## Listed records:
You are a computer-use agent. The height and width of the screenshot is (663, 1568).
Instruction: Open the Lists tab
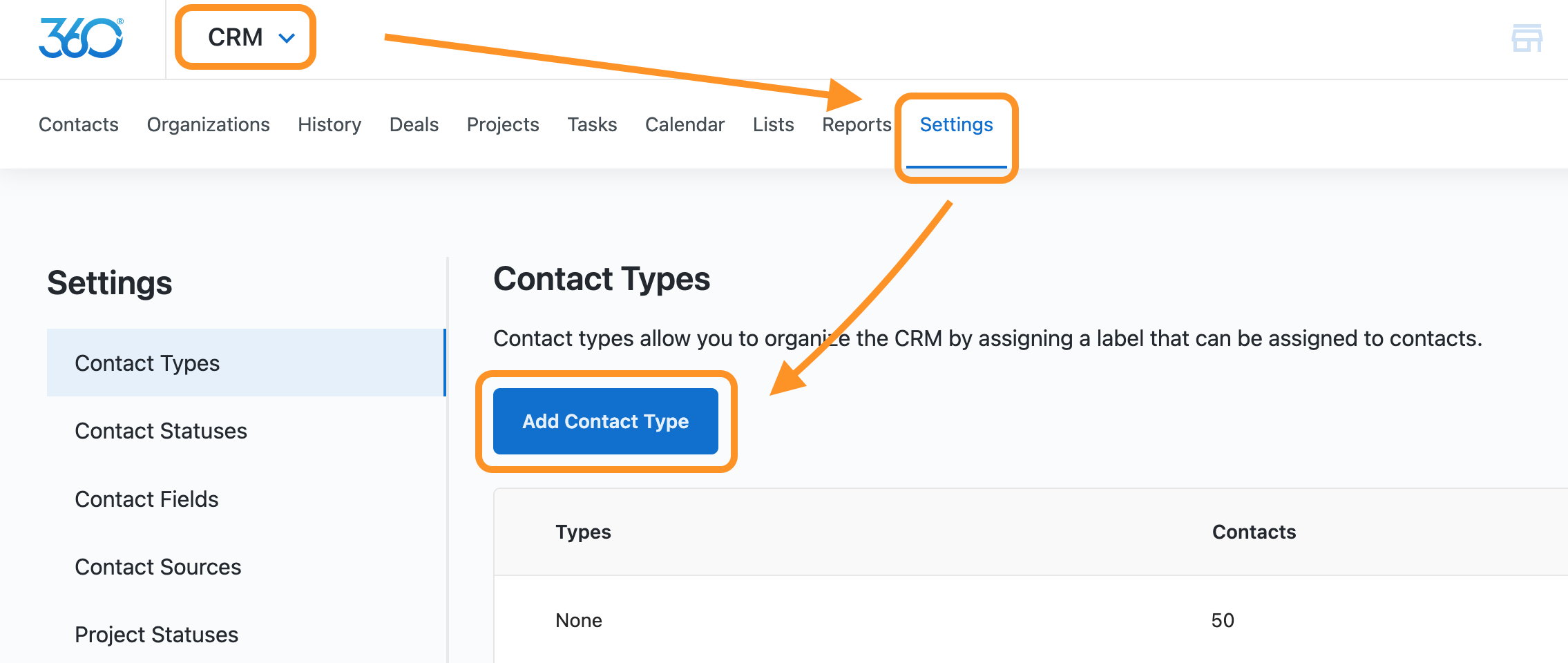point(773,124)
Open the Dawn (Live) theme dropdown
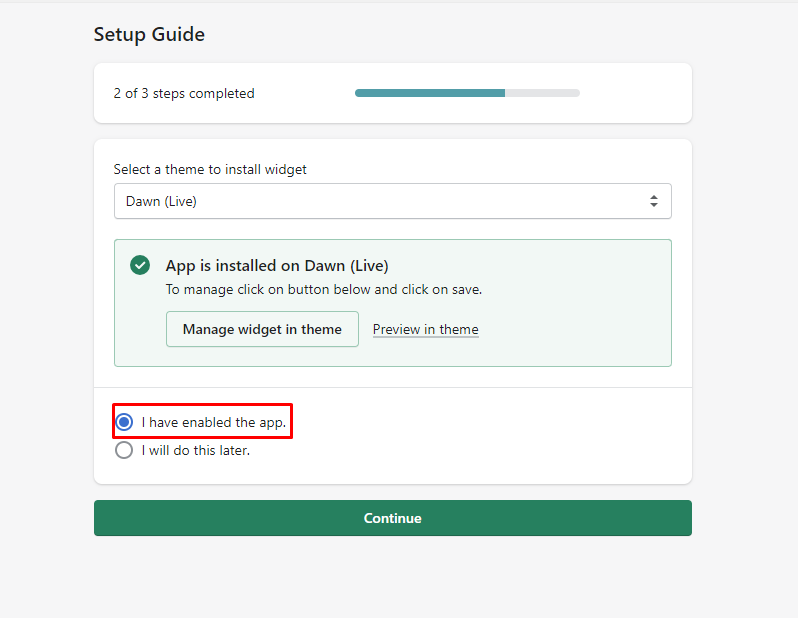The width and height of the screenshot is (798, 618). point(392,201)
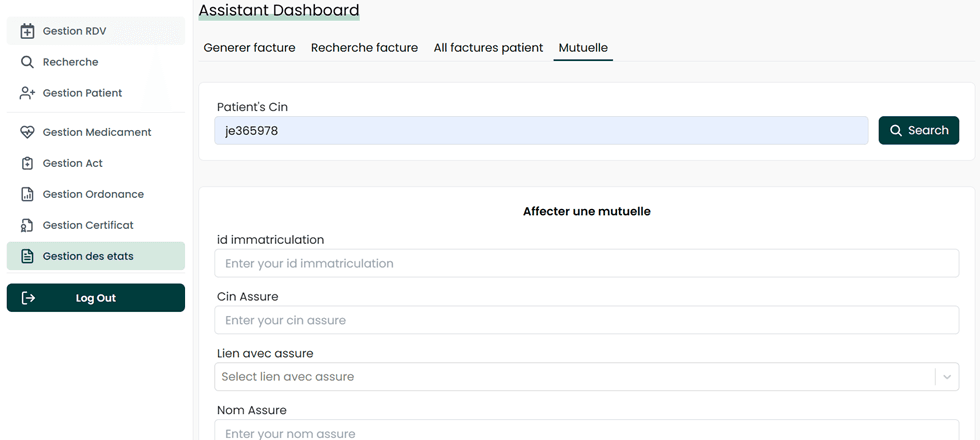Click the heart icon for Gestion Medicament
This screenshot has width=980, height=440.
point(27,132)
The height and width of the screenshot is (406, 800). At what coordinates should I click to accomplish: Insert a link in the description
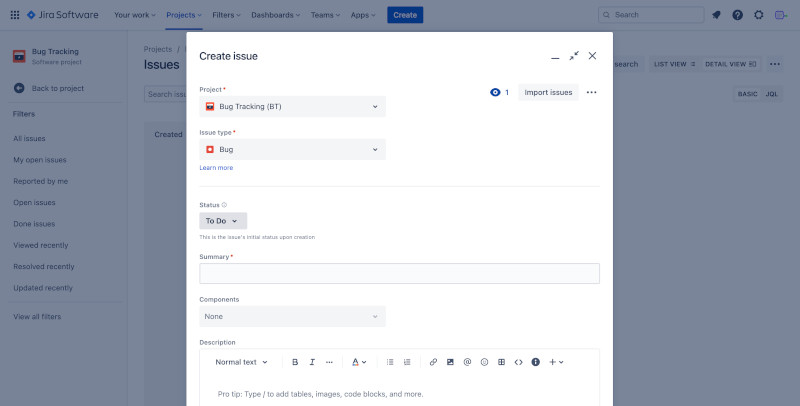(433, 362)
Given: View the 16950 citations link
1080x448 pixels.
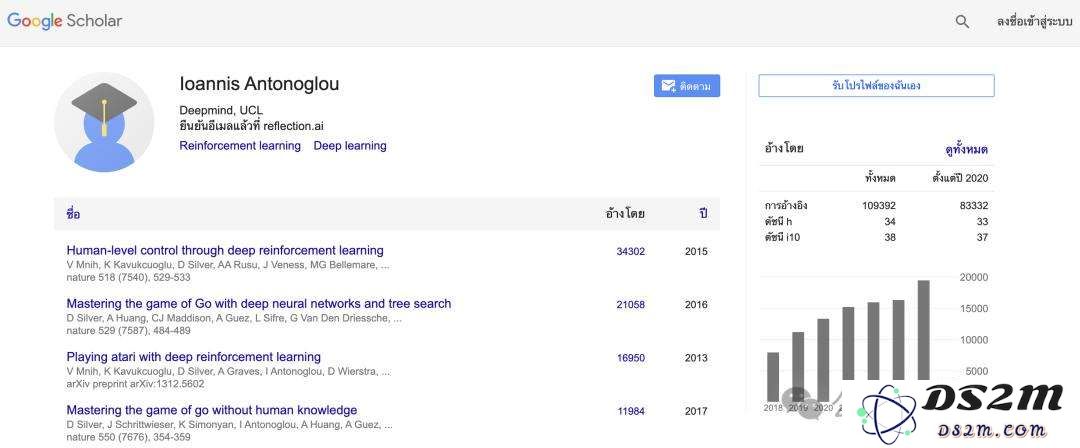Looking at the screenshot, I should tap(630, 358).
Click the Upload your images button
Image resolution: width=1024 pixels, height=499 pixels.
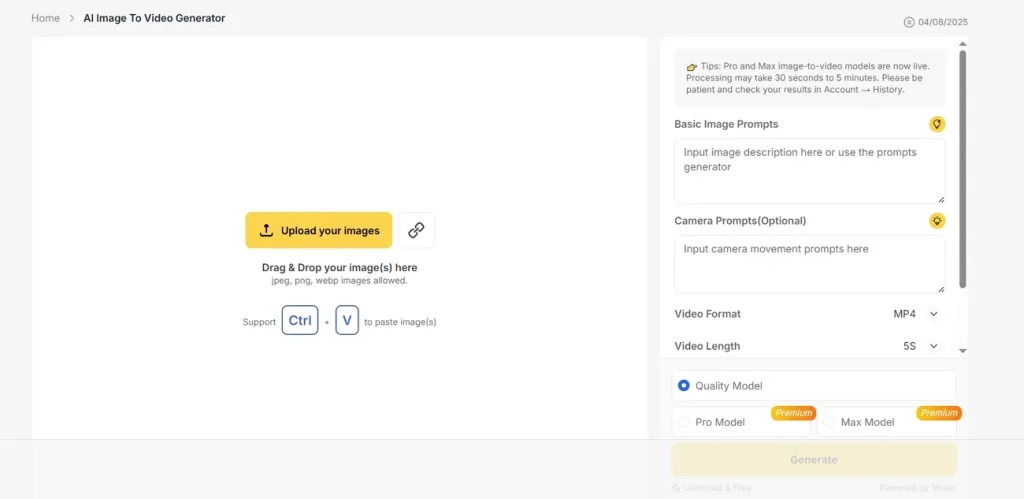(319, 230)
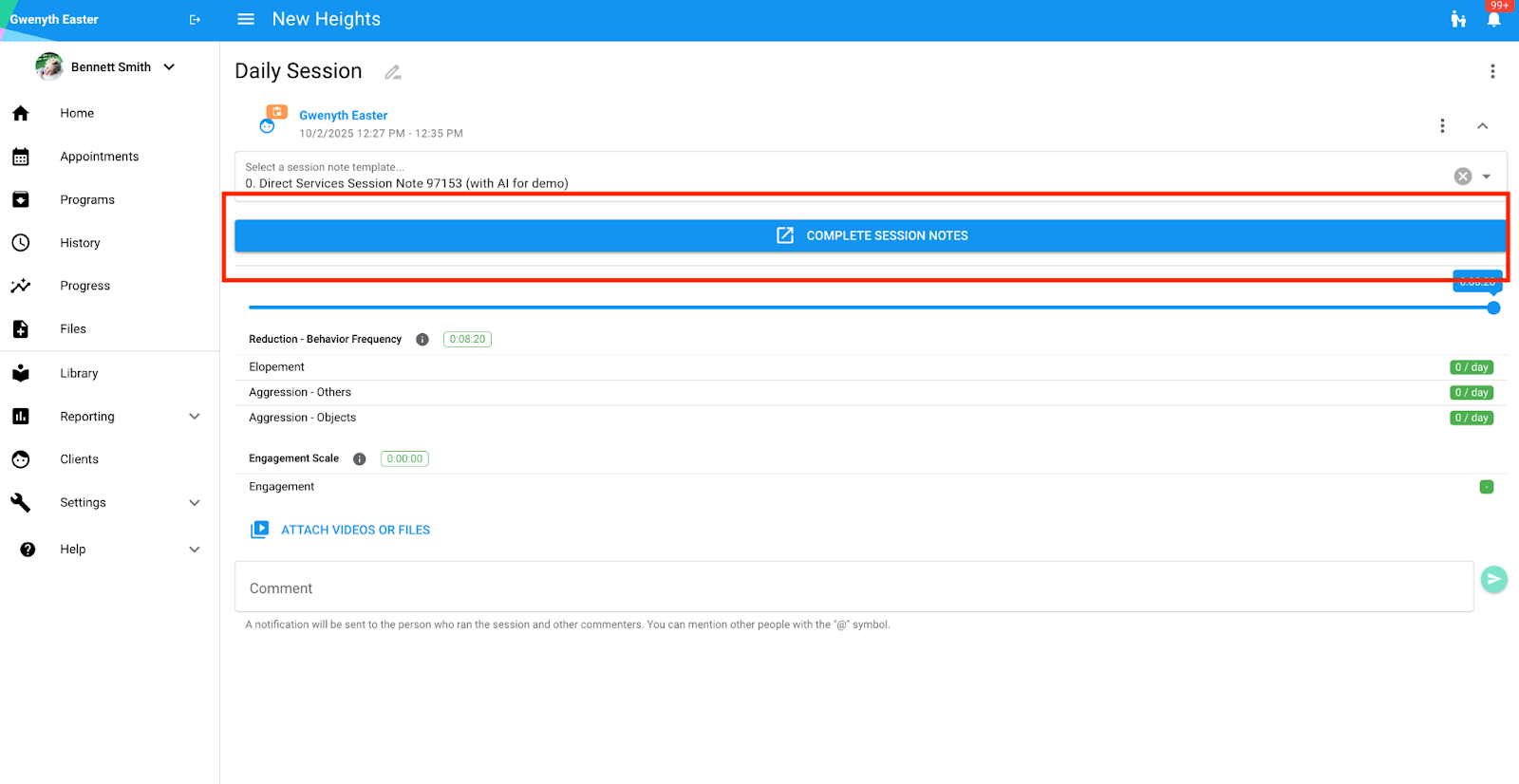This screenshot has width=1519, height=784.
Task: Click the logout icon beside Gwenyth Easter
Action: tap(195, 20)
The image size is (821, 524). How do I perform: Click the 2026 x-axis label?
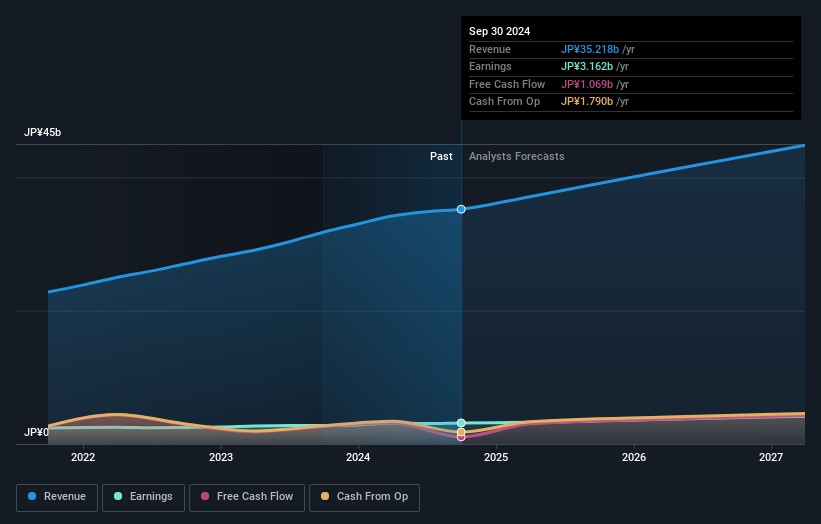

## Your objective:
Go back to the line containing "1080x448 pixels." and output it and every line after it through the end of the records, exactly, but not the pictures.

## Solution to this exercise:
1080x448 pixels.
Looking at the screenshot, I should tap(630, 358).
Click the Upload your images button
Image resolution: width=1024 pixels, height=499 pixels.
(319, 230)
This screenshot has width=1519, height=784.
Task: Click the logout icon beside Gwenyth Easter
Action: tap(195, 20)
The image size is (821, 524). How do I perform: Click the 2026 x-axis label?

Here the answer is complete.